Le manège de Petit Pierre
Pierre Avezard était vacher dans une ferme du Loiret peu avant la deuxième guerre. Souffrant de solitude, à cause d’un lourd handicap, il s’est mis à collectionner tout ce dont les gens se débarrassaient : bidons, boites de conserves, morceaux de tôle, vieux pneus… il a progressivement construit ce qu’on appelle aujourd’hui « le manège de Petit Pierre », un immense système mécanisé, qui fait se mouvoir une multitude de petits sujets (des avions, une voiture de pompiers, des personnages dans des postures quotidiennes etc…). Pierre s’est représenté lui-même : dans une scène de bal, les couples virevoltent ; lui, aucune fille ne le veut comme cavalier, alors il danse avec une vache.

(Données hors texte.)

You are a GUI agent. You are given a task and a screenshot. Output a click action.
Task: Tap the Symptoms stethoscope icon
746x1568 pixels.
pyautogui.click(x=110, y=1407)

Il l’actionnait lui-même pour quelques curieux. A présent, c’est la pièce principale de La Fabuloserie, un musée d’Art Brut non loin de chez moi.
Souvent, devant un objet qui les laisse perplexe, les enfants, les gens demandent « alors, c’est de l’art, ça ? ». Devant le manège de Petit Pierre, il n’y a pas ce genre de question. Tout le monde comprend : nulle autre possibilité de survie que de transformer la vie.